Convert every line of the items below into a Markdown table with the columns Index and Line. Number the rows in order and leave out the blank lines.
>>>>
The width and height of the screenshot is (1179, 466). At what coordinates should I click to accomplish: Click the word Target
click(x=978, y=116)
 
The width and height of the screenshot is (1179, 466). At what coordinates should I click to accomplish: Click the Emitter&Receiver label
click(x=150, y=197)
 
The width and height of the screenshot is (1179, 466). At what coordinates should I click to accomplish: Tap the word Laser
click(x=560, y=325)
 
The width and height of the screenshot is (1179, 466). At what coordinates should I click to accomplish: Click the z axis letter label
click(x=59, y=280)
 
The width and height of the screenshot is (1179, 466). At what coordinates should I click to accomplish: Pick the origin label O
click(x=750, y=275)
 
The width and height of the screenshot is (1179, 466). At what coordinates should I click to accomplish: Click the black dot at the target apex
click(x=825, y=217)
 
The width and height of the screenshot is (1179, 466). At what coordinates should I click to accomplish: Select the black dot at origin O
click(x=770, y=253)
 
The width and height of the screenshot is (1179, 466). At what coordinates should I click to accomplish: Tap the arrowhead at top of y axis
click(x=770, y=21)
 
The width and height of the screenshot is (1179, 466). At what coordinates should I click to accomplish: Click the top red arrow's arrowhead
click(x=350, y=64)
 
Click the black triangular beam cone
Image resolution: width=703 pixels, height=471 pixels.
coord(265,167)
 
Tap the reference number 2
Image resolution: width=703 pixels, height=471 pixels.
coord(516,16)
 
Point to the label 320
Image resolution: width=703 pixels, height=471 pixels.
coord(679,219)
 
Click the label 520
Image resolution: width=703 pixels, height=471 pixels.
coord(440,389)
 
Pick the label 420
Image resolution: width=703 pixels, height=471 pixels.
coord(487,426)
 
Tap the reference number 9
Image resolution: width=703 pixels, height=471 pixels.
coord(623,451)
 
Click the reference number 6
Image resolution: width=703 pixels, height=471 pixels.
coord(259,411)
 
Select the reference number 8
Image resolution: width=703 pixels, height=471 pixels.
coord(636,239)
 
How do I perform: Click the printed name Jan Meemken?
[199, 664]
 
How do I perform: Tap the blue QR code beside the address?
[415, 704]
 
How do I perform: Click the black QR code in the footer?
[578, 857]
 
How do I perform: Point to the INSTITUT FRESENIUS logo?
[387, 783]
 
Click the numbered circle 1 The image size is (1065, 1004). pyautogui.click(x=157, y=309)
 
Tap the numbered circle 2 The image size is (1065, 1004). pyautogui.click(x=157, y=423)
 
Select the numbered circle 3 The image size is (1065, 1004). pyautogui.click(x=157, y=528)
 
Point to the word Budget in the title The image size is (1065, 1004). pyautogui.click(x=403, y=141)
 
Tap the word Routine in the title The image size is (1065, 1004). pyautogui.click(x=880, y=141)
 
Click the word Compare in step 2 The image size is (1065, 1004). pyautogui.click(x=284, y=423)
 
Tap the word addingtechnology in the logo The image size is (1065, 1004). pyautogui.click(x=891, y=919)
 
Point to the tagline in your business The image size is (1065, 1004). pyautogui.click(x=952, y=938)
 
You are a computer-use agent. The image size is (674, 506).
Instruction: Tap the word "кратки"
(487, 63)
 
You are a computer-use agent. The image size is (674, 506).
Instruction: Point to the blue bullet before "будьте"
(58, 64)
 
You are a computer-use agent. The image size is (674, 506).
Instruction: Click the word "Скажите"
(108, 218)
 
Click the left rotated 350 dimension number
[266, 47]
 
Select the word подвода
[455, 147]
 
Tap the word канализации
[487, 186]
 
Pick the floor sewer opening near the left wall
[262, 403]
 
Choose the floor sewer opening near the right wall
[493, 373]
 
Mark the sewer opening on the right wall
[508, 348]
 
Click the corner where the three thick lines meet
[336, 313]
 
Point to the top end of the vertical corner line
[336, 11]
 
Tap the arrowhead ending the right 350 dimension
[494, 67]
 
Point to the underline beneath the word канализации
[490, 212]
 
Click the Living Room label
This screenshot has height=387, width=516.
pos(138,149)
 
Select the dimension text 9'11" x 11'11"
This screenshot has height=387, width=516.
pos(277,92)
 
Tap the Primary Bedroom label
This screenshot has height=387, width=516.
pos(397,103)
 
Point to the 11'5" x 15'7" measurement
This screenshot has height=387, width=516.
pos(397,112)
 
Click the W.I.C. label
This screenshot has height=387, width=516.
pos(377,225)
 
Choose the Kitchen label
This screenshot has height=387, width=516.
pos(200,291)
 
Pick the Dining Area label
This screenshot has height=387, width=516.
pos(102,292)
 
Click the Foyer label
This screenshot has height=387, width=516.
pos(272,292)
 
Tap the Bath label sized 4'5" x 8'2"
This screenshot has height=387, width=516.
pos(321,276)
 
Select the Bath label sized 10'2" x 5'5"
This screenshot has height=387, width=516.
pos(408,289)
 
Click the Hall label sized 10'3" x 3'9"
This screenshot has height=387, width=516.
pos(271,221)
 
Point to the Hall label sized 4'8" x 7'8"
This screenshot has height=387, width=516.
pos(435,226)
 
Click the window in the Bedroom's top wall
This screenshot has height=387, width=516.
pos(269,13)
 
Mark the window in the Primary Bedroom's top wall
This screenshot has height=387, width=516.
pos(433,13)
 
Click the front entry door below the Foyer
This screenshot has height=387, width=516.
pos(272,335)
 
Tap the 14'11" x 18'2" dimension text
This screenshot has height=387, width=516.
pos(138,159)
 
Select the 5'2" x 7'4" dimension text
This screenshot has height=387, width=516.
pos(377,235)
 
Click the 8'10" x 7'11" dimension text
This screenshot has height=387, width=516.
<<<<
◆ **Finished exercise**
| Index | Line |
|---|---|
| 1 | The width and height of the screenshot is (1179, 466). At what coordinates should I click to accomplish: Click the word Target |
| 2 | click(x=978, y=116) |
| 3 | The width and height of the screenshot is (1179, 466). At what coordinates should I click to accomplish: Click the Emitter&Receiver label |
| 4 | click(x=150, y=197) |
| 5 | The width and height of the screenshot is (1179, 466). At what coordinates should I click to accomplish: Tap the word Laser |
| 6 | click(x=560, y=325) |
| 7 | The width and height of the screenshot is (1179, 466). At what coordinates should I click to accomplish: Click the z axis letter label |
| 8 | click(x=59, y=280) |
| 9 | The width and height of the screenshot is (1179, 466). At what coordinates should I click to accomplish: Pick the origin label O |
| 10 | click(x=750, y=275) |
| 11 | The width and height of the screenshot is (1179, 466). At what coordinates should I click to accomplish: Click the black dot at the target apex |
| 12 | click(x=825, y=217) |
| 13 | The width and height of the screenshot is (1179, 466). At what coordinates should I click to accomplish: Select the black dot at origin O |
| 14 | click(x=770, y=253) |
| 15 | The width and height of the screenshot is (1179, 466). At what coordinates should I click to accomplish: Tap the arrowhead at top of y axis |
| 16 | click(x=770, y=21) |
| 17 | The width and height of the screenshot is (1179, 466). At what coordinates should I click to accomplish: Click the top red arrow's arrowhead |
| 18 | click(x=350, y=64) |
| 19 | Click the black triangular beam cone |
| 20 | Image resolution: width=703 pixels, height=471 pixels. |
| 21 | coord(265,167) |
| 22 | Tap the reference number 2 |
| 23 | Image resolution: width=703 pixels, height=471 pixels. |
| 24 | coord(516,16) |
| 25 | Point to the label 320 |
| 26 | Image resolution: width=703 pixels, height=471 pixels. |
| 27 | coord(679,219) |
| 28 | Click the label 520 |
| 29 | Image resolution: width=703 pixels, height=471 pixels. |
| 30 | coord(440,389) |
| 31 | Pick the label 420 |
| 32 | Image resolution: width=703 pixels, height=471 pixels. |
| 33 | coord(487,426) |
| 34 | Tap the reference number 9 |
| 35 | Image resolution: width=703 pixels, height=471 pixels. |
| 36 | coord(623,451) |
| 37 | Click the reference number 6 |
| 38 | Image resolution: width=703 pixels, height=471 pixels. |
| 39 | coord(259,411) |
| 40 | Select the reference number 8 |
| 41 | Image resolution: width=703 pixels, height=471 pixels. |
| 42 | coord(636,239) |
| 43 | How do I perform: Click the printed name Jan Meemken? |
| 44 | [199, 664] |
| 45 | How do I perform: Tap the blue QR code beside the address? |
| 46 | [415, 704] |
| 47 | How do I perform: Click the black QR code in the footer? |
| 48 | [578, 857] |
| 49 | How do I perform: Point to the INSTITUT FRESENIUS logo? |
| 50 | [387, 783] |
| 51 | Click the numbered circle 1 The image size is (1065, 1004). pyautogui.click(x=157, y=309) |
| 52 | Tap the numbered circle 2 The image size is (1065, 1004). pyautogui.click(x=157, y=423) |
| 53 | Select the numbered circle 3 The image size is (1065, 1004). pyautogui.click(x=157, y=528) |
| 54 | Point to the word Budget in the title The image size is (1065, 1004). pyautogui.click(x=403, y=141) |
| 55 | Tap the word Routine in the title The image size is (1065, 1004). pyautogui.click(x=880, y=141) |
| 56 | Click the word Compare in step 2 The image size is (1065, 1004). pyautogui.click(x=284, y=423) |
| 57 | Tap the word addingtechnology in the logo The image size is (1065, 1004). pyautogui.click(x=891, y=919) |
| 58 | Point to the tagline in your business The image size is (1065, 1004). pyautogui.click(x=952, y=938) |
| 59 | You are a computer-use agent. The image size is (674, 506). |
| 60 | Instruction: Tap the word "кратки" |
| 61 | (487, 63) |
| 62 | You are a computer-use agent. The image size is (674, 506). |
| 63 | Instruction: Point to the blue bullet before "будьте" |
| 64 | (58, 64) |
| 65 | You are a computer-use agent. The image size is (674, 506). |
| 66 | Instruction: Click the word "Скажите" |
| 67 | (108, 218) |
| 68 | Click the left rotated 350 dimension number |
| 69 | [266, 47] |
| 70 | Select the word подвода |
| 71 | [455, 147] |
| 72 | Tap the word канализации |
| 73 | [487, 186] |
| 74 | Pick the floor sewer opening near the left wall |
| 75 | [262, 403] |
| 76 | Choose the floor sewer opening near the right wall |
| 77 | [493, 373] |
| 78 | Mark the sewer opening on the right wall |
| 79 | [508, 348] |
| 80 | Click the corner where the three thick lines meet |
| 81 | [336, 313] |
| 82 | Point to the top end of the vertical corner line |
| 83 | [336, 11] |
| 84 | Tap the arrowhead ending the right 350 dimension |
| 85 | [494, 67] |
| 86 | Point to the underline beneath the word канализации |
| 87 | [490, 212] |
| 88 | Click the Living Room label |
| 89 | This screenshot has height=387, width=516. |
| 90 | pos(138,149) |
| 91 | Select the dimension text 9'11" x 11'11" |
| 92 | This screenshot has height=387, width=516. |
| 93 | pos(277,92) |
| 94 | Tap the Primary Bedroom label |
| 95 | This screenshot has height=387, width=516. |
| 96 | pos(397,103) |
| 97 | Point to the 11'5" x 15'7" measurement |
| 98 | This screenshot has height=387, width=516. |
| 99 | pos(397,112) |
| 100 | Click the W.I.C. label |
| 101 | This screenshot has height=387, width=516. |
| 102 | pos(377,225) |
| 103 | Choose the Kitchen label |
| 104 | This screenshot has height=387, width=516. |
| 105 | pos(200,291) |
| 106 | Pick the Dining Area label |
| 107 | This screenshot has height=387, width=516. |
| 108 | pos(102,292) |
| 109 | Click the Foyer label |
| 110 | This screenshot has height=387, width=516. |
| 111 | pos(272,292) |
| 112 | Tap the Bath label sized 4'5" x 8'2" |
| 113 | This screenshot has height=387, width=516. |
| 114 | pos(321,276) |
| 115 | Select the Bath label sized 10'2" x 5'5" |
| 116 | This screenshot has height=387, width=516. |
| 117 | pos(408,289) |
| 118 | Click the Hall label sized 10'3" x 3'9" |
| 119 | This screenshot has height=387, width=516. |
| 120 | pos(271,221) |
| 121 | Point to the Hall label sized 4'8" x 7'8" |
| 122 | This screenshot has height=387, width=516. |
| 123 | pos(435,226) |
| 124 | Click the window in the Bedroom's top wall |
| 125 | This screenshot has height=387, width=516. |
| 126 | pos(269,13) |
| 127 | Mark the window in the Primary Bedroom's top wall |
| 128 | This screenshot has height=387, width=516. |
| 129 | pos(433,13) |
| 130 | Click the front entry door below the Foyer |
| 131 | This screenshot has height=387, width=516. |
| 132 | pos(272,335) |
| 133 | Tap the 14'11" x 18'2" dimension text |
| 134 | This screenshot has height=387, width=516. |
| 135 | pos(138,159) |
| 136 | Select the 5'2" x 7'4" dimension text |
| 137 | This screenshot has height=387, width=516. |
| 138 | pos(377,235) |
| 139 | Click the 8'10" x 7'11" dimension text |
| 140 | This screenshot has height=387, width=516. |